Entre los activos que sí han mantenido su faceta de activo refugio, destaca el dólar. La moneda norteamericana se ha apreciado casi un 3% respecto al euro desde el inicio del conflicto, captando la atención de los inversores. «La divisa americana sigue ganando terreno a pesar de que la Fed es prácticamente el único gran banco central del que aún se espera un recorte de tipos este año, en lugar de subidas. Este comportamiento se explica en gran medida porque Estados Unidos es exportador neto de petróleo,» argumentan desde la fintech Ebury. Pese a ello, al cierre de la sesión de la Bolsa de Madrid, el euro se apreciaba levemente un 0,69% y el tipo de cambio se negociaba a 1,1496 ‘billetes verdes’ por cada euro.
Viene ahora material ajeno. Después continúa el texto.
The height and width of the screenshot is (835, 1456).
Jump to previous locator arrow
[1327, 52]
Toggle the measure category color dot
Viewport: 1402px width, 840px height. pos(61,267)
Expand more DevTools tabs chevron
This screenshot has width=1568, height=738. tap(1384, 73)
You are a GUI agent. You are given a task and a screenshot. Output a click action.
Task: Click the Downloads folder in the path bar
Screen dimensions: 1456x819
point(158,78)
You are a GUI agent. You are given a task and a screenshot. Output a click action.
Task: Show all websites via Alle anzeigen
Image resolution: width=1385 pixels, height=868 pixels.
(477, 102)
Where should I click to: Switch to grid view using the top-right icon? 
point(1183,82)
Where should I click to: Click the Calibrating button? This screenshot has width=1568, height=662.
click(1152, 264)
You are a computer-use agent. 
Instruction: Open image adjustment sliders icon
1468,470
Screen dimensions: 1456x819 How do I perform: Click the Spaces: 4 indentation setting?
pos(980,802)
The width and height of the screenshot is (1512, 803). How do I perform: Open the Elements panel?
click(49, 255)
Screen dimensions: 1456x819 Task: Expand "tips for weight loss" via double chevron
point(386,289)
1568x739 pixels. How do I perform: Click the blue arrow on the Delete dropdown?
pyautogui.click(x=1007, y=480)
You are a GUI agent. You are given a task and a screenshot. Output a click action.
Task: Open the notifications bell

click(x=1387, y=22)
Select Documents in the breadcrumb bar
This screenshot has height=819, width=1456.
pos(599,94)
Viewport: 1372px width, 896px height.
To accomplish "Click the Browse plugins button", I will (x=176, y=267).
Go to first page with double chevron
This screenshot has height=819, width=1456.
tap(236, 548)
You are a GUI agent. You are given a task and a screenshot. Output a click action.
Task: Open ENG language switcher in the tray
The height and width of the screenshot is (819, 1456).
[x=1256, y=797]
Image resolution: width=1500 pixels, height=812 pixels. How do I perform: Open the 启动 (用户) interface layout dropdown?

El papel del oro y las criptomonedas
Por su parte, el oro, considerado la principal reserva de valor en contextos de volatilidad e incertidumbre geopolítica, se mantiene en el entorno de los 5.000 dólares la onza, alejándose de los 5.400 ‘billetes verdes’ que alcanzó en los días posteriores al inicio de las hostilidades en Oriente Próximo. A pesar del ligero retroceso, el responsable de inversiones de UBS Global Wealth Management, Mark Haefele, mantiene «una visión positiva sobre el oro» y cree que «el metal amarillo sigue siendo un diversificador eficaz de cartera».
En el caso de bitcoin, la criptomoneda se ubicó este lunes en torno a los 73.400 dólares, lo que implica una subida de más del 11% respecto a los valores previos al ataque conjunto de Israel y Estados Unidos a Irán. «Los datos revelan una entrada significativa de capital procedente de nuevas direcciones, lo que suele interpretarse como una señal de capital fresco entrando en el mercado,» justificó el analista de Mercados de eToro, Javier Molina, quien subrayó que «el bitcoin sigue avanzando en su proceso de institucionalización, mientras la infraestructura financiera que rodea a los activos digitales continúa expandiéndose».